== SOURCE DATA ==

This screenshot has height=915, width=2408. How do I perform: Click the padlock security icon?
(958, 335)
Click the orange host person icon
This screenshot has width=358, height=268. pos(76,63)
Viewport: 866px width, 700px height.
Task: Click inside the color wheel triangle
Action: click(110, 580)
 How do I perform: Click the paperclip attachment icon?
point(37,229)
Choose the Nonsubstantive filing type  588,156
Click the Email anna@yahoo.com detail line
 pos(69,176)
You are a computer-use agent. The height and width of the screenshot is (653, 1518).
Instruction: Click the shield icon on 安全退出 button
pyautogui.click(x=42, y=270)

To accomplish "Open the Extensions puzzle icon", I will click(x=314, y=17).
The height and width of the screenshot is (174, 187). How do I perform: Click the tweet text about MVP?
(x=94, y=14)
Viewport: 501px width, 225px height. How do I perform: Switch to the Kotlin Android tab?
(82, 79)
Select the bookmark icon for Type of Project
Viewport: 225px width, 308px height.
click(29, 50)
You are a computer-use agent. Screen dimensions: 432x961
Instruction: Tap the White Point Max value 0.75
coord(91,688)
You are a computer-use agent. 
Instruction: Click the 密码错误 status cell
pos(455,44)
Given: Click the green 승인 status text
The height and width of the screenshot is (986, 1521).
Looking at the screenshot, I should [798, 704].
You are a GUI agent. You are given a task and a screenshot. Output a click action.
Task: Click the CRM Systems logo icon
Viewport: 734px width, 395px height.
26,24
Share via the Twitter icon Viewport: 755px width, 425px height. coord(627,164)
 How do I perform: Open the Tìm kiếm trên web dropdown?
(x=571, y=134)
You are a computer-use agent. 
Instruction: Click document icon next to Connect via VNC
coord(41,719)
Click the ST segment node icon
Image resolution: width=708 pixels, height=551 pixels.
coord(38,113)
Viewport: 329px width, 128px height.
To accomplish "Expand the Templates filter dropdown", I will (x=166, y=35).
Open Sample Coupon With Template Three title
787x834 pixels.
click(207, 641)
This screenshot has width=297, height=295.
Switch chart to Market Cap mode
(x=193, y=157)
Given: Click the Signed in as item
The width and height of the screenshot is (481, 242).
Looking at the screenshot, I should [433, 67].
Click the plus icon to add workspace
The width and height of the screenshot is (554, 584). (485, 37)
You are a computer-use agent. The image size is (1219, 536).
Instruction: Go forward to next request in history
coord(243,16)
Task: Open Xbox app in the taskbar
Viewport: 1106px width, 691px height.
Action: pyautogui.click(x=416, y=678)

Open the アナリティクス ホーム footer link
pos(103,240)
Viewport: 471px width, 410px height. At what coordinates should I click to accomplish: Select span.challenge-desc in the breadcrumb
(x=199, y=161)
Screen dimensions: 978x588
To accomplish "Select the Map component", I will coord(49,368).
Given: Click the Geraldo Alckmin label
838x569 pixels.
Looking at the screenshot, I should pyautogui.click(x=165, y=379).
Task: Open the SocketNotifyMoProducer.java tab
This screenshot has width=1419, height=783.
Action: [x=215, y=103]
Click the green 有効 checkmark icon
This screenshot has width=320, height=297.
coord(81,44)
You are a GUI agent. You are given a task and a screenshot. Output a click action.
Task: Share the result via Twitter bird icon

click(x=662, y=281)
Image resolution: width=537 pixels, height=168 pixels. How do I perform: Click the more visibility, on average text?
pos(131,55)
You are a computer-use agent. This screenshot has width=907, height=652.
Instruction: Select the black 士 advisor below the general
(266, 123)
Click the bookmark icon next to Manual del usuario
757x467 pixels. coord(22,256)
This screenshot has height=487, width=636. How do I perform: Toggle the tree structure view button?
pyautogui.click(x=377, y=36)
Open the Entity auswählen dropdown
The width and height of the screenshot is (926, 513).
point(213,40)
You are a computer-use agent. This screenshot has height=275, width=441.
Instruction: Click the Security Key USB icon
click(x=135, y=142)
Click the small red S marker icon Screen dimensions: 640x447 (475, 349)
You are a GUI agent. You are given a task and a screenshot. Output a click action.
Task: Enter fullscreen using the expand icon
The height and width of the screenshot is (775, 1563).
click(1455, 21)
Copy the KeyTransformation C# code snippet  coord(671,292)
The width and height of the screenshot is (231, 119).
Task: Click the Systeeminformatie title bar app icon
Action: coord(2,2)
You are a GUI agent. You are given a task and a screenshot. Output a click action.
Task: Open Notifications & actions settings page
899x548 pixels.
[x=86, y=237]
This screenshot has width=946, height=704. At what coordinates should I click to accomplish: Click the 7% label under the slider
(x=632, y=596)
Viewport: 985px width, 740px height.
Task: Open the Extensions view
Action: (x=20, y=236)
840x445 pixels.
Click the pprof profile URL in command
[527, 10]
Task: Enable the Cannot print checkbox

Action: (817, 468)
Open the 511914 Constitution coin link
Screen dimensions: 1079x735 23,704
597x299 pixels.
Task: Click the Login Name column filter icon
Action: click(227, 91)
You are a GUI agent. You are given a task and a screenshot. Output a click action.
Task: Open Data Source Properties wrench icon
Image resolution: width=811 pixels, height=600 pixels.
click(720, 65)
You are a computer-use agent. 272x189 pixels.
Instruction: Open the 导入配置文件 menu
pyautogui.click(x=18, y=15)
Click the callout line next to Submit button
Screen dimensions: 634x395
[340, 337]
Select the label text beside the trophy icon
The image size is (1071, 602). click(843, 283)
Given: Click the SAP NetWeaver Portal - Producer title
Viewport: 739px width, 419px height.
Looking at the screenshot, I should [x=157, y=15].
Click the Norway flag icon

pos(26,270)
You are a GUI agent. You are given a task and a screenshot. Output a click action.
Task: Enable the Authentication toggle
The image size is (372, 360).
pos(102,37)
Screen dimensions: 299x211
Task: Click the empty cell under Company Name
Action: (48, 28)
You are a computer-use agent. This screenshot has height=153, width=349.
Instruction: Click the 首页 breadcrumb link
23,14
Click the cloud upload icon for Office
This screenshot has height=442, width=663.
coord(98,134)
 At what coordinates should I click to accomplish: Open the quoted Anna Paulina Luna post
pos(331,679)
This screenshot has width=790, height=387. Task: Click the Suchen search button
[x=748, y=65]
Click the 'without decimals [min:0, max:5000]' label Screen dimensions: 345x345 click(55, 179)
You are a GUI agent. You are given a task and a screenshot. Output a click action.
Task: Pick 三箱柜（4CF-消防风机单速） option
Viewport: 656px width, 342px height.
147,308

===

§ **BRIEF**:
Leave out every line above except those from the line with "Viewport: 329px width, 128px height." up to and including the line with "has width=907, height=652.", and copy those exactly.

§ **ANSWER SPACE**:
Viewport: 329px width, 128px height.
To accomplish "Expand the Templates filter dropdown", I will (x=166, y=35).
Open Sample Coupon With Template Three title
787x834 pixels.
click(207, 641)
This screenshot has width=297, height=295.
Switch chart to Market Cap mode
(x=193, y=157)
Given: Click the Signed in as item
The width and height of the screenshot is (481, 242).
Looking at the screenshot, I should [433, 67].
Click the plus icon to add workspace
The width and height of the screenshot is (554, 584). (485, 37)
You are a computer-use agent. The image size is (1219, 536).
Instruction: Go forward to next request in history
coord(243,16)
Task: Open Xbox app in the taskbar
Viewport: 1106px width, 691px height.
Action: pyautogui.click(x=416, y=678)

Open the アナリティクス ホーム footer link
pos(103,240)
Viewport: 471px width, 410px height. At what coordinates should I click to accomplish: Select span.challenge-desc in the breadcrumb
(x=199, y=161)
Screen dimensions: 978x588
To accomplish "Select the Map component", I will coord(49,368).
Given: Click the Geraldo Alckmin label
838x569 pixels.
Looking at the screenshot, I should pyautogui.click(x=165, y=379).
Task: Open the SocketNotifyMoProducer.java tab
This screenshot has width=1419, height=783.
Action: [x=215, y=103]
Click the green 有効 checkmark icon
This screenshot has width=320, height=297.
coord(81,44)
You are a GUI agent. You are given a task and a screenshot. Output a click action.
Task: Share the result via Twitter bird icon

click(x=662, y=281)
Image resolution: width=537 pixels, height=168 pixels. How do I perform: Click the more visibility, on average text?
pos(131,55)
You are a computer-use agent. This screenshot has width=907, height=652.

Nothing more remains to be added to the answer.